4.5 Avoid Circular References

When two shared_ptr objects reference each other, their reference counts never reach zero. Replace one side with weak_ptr to break the cycle.

5. Practical Case Study

5.1 Simulated Leak Scenario

The following program creates a DatabaseConnection object that allocates a string but never frees it, and the caller also never deletes the object.

#include <iostream>
#include <cstring>
struct DatabaseConnection {
    char* connectionString;
    int connectionId;
    DatabaseConnection(const char* str, int id) {
        connectionString = new char[strlen(str) + 1];
        std::strcpy(connectionString, str);
        connectionId = id;
    }
    ~DatabaseConnection() {
        // leak: delete[] connectionString; // omitted on purpose
    }
};
DatabaseConnection* getDatabaseConnection() {
    static int count = 0;
    const char* connStr = "mysql://localhost:3306/mydb";
    return new DatabaseConnection(connStr, count++);
}
int main() {
    for (int i = 0; i < 10; ++i) {
        DatabaseConnection* conn = getDatabaseConnection();
        std::cout << "Using connection ID: " << conn->connectionId << std::endl;
        // leak: no delete conn;
    }
    return 0;
}

5.2 Locating the Leak

Compile with debug symbols and run Valgrind:

g++ -g -o leak_demo leak_demo.cpp
valgrind --leak-check=full --show-leak-kinds=all ./leak_demo

Valgrind reports a definite loss at the constructor line where new char[] is called.

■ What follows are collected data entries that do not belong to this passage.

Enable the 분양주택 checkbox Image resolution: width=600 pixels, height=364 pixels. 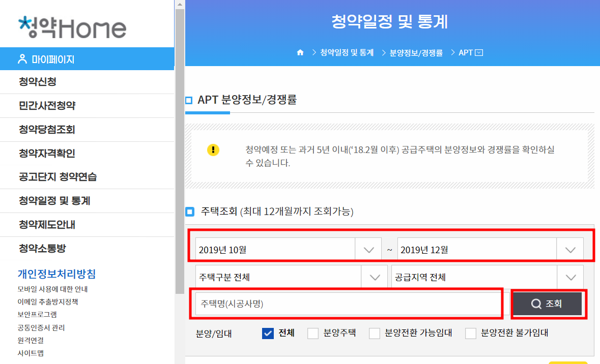point(312,333)

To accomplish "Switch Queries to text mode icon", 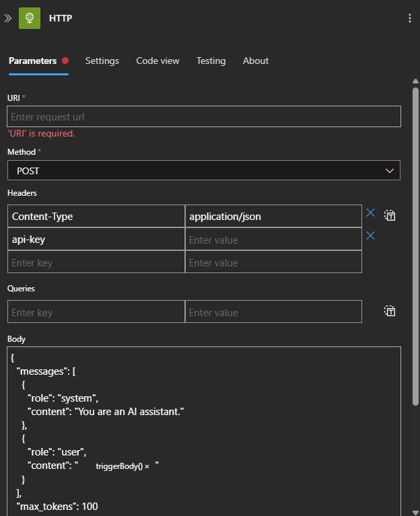I will coord(390,311).
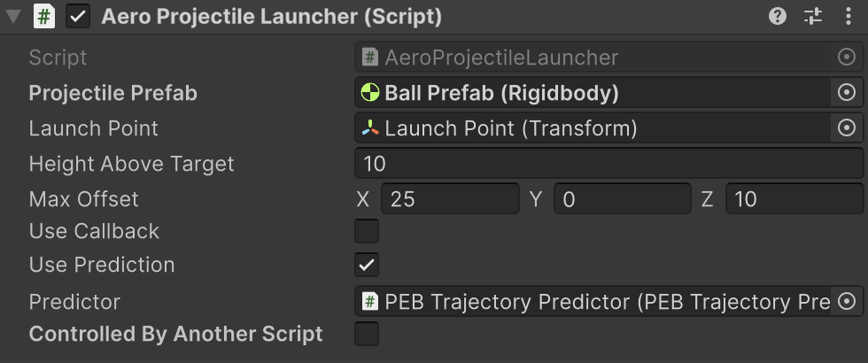Click the Height Above Target input field
This screenshot has width=868, height=363.
[608, 164]
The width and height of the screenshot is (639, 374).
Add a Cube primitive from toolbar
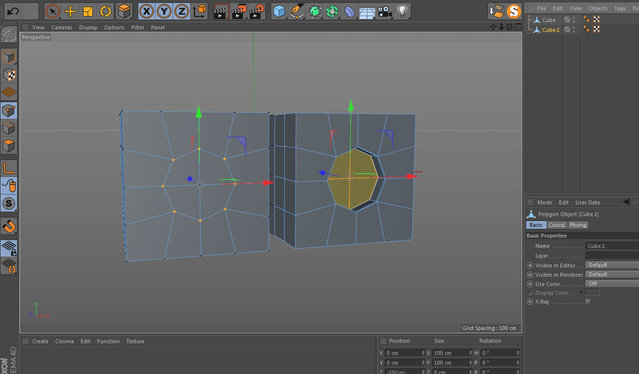(x=279, y=11)
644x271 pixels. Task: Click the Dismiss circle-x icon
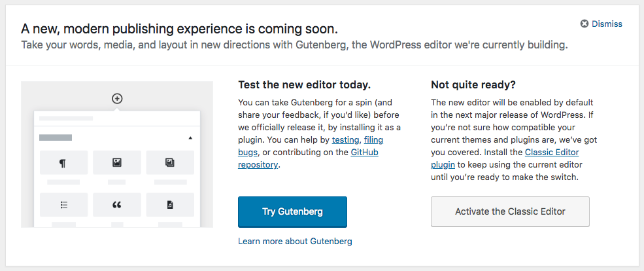tap(584, 24)
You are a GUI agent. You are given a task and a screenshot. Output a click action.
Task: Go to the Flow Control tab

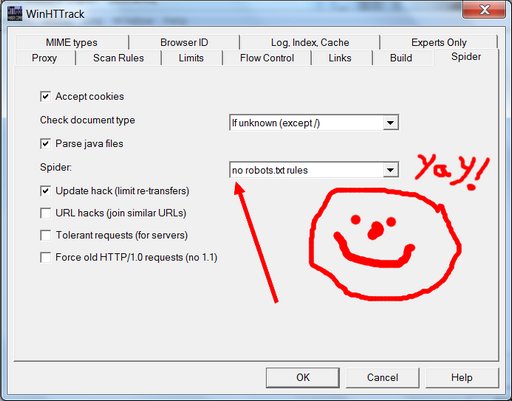267,58
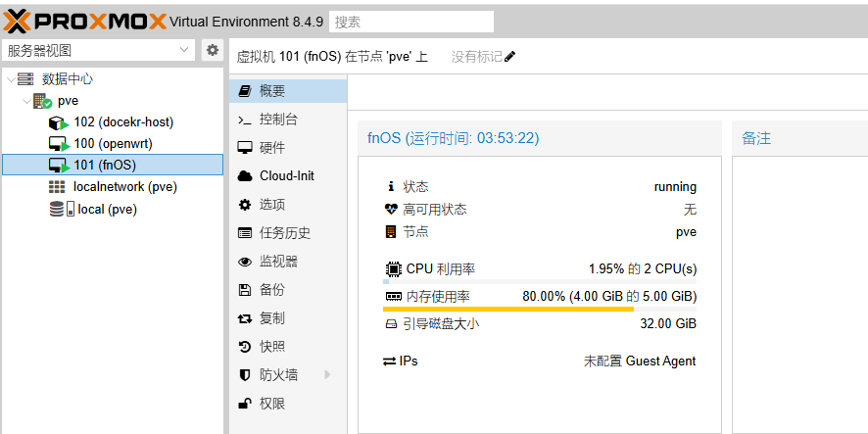Click the 搜索 search field
The image size is (868, 434).
pos(410,22)
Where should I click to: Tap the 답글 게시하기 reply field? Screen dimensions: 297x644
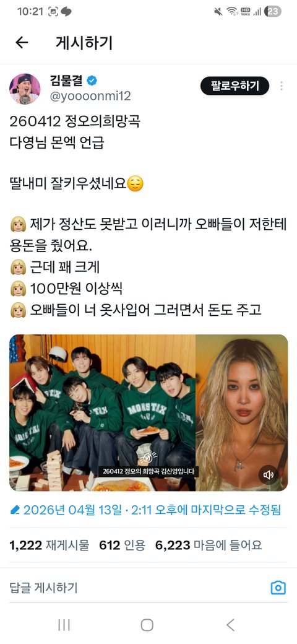point(136,588)
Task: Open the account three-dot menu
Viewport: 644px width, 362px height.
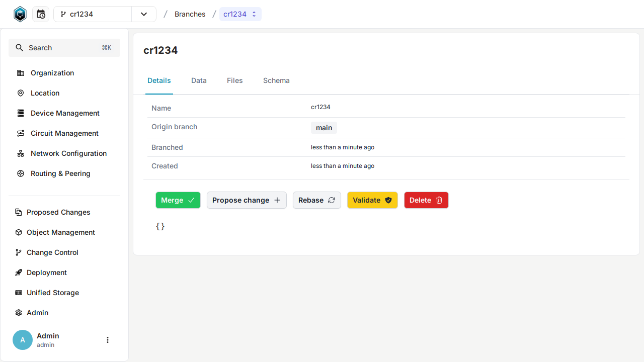Action: (107, 340)
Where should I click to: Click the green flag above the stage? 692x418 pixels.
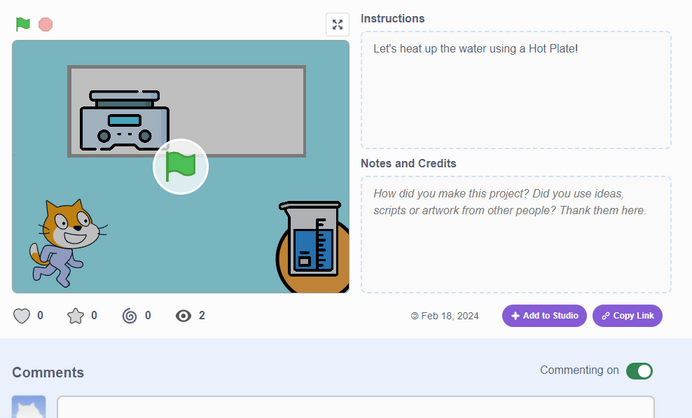23,24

ASan produces a similar stack trace when compiled with -fsanitize=address.

5.3 Fixing the Leak

Release the allocated string in the destructor and delete the object after use:

#include <iostream>
#include <cstring>
struct DatabaseConnection {
    char* connectionString;
    int connectionId;
    DatabaseConnection(const char* str, int id) {
        connectionString = new char[strlen(str) + 1];
        std::strcpy(connectionString, str);
        connectionId = id;
    }
    ~DatabaseConnection() {
        delete[] connectionString;
    }
};
DatabaseConnection* getDatabaseConnection() {
    static int count = 0;
    const char* connStr = "mysql://localhost:3306/mydb";
    return new DatabaseConnection(connStr, count++);
}
int main() {
    for (int i = 0; i < 10; ++i) {
        DatabaseConnection* conn = getDatabaseConnection();
        std::cout << "Using connection ID: " << conn->connectionId << std::endl;
        delete conn; // proper cleanup
    }
    return 0;
}

Re‑running Valgrind confirms that no leaks remain.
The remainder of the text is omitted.